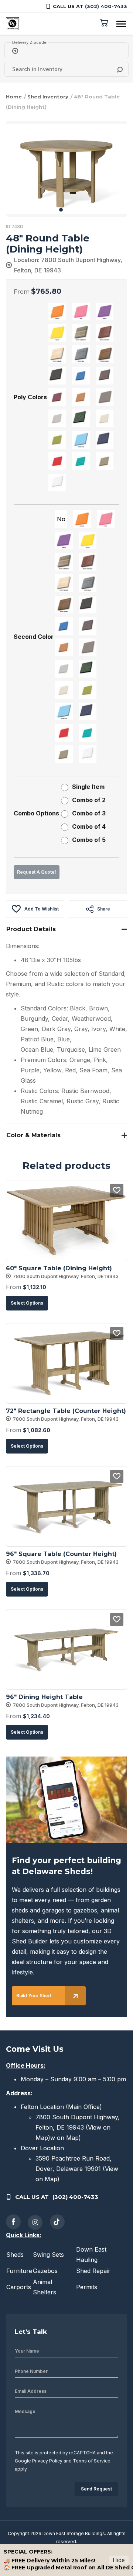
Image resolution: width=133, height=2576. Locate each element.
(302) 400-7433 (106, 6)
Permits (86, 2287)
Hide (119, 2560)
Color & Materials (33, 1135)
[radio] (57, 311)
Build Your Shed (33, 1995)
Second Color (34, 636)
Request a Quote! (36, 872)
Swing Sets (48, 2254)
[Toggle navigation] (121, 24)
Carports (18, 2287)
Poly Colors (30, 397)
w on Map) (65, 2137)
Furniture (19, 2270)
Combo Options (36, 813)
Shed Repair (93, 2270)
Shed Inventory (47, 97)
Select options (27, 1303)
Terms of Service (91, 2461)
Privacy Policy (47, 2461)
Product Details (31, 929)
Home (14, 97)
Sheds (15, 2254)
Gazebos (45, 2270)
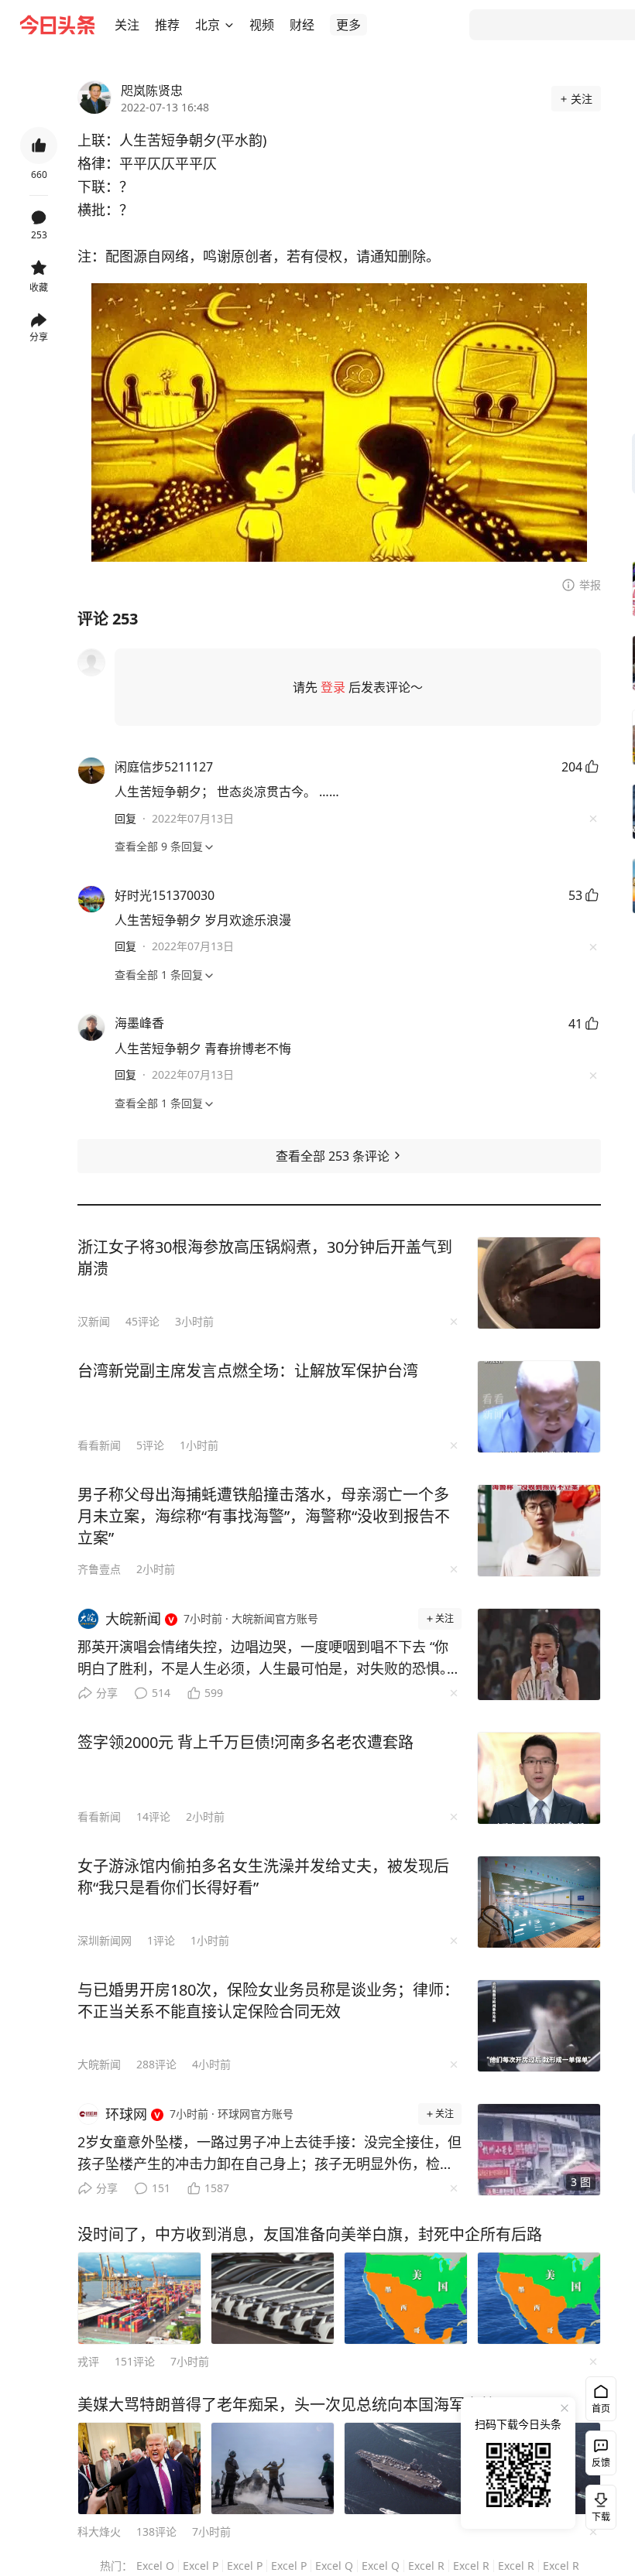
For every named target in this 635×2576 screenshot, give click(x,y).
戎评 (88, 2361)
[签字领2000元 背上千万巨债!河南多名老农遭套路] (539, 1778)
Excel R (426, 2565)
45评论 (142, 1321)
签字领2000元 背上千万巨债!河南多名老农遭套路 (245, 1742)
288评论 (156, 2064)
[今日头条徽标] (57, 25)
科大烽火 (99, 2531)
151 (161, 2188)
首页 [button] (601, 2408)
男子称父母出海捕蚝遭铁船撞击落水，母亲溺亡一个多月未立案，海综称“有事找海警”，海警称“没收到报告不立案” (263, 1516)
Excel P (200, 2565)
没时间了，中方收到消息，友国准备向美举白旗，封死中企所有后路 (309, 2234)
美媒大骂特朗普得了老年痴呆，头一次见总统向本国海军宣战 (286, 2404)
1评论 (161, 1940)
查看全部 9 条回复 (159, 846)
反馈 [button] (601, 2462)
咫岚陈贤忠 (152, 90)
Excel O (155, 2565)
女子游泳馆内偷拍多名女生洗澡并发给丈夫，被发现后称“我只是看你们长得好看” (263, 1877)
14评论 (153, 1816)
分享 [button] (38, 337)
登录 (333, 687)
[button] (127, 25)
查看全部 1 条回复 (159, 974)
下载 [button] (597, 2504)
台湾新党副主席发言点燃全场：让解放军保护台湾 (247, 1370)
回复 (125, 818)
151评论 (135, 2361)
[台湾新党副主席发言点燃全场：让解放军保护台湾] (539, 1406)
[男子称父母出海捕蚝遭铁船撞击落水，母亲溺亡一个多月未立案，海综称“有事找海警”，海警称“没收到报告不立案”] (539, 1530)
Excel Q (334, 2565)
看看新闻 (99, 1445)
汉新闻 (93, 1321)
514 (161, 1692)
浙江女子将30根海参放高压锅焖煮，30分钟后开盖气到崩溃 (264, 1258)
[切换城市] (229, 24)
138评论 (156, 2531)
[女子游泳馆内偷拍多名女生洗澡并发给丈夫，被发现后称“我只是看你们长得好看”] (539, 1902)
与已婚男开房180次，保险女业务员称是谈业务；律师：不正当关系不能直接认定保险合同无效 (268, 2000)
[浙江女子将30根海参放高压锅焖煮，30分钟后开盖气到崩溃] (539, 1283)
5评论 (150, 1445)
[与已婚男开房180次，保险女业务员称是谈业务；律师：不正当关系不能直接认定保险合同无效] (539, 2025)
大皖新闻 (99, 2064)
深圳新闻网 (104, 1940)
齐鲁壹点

## Exercise brief
Would you please copy exactly the part of the entries above that begins at the line containing "[签字领2000元 背上千万巨债!河南多名老农遭套路] (539, 1778)" and ends at the line containing "Excel P (200, 2565)", both lines included?

## Solution for this task
[签字领2000元 背上千万巨债!河南多名老农遭套路] (539, 1778)
Excel R (426, 2565)
45评论 (142, 1321)
签字领2000元 背上千万巨债!河南多名老农遭套路 (245, 1742)
288评论 (156, 2064)
[今日头条徽标] (57, 25)
科大烽火 (99, 2531)
151 (161, 2188)
首页 [button] (601, 2408)
男子称父母出海捕蚝遭铁船撞击落水，母亲溺亡一个多月未立案，海综称“有事找海警”，海警称“没收到报告不立案” (263, 1516)
Excel P (200, 2565)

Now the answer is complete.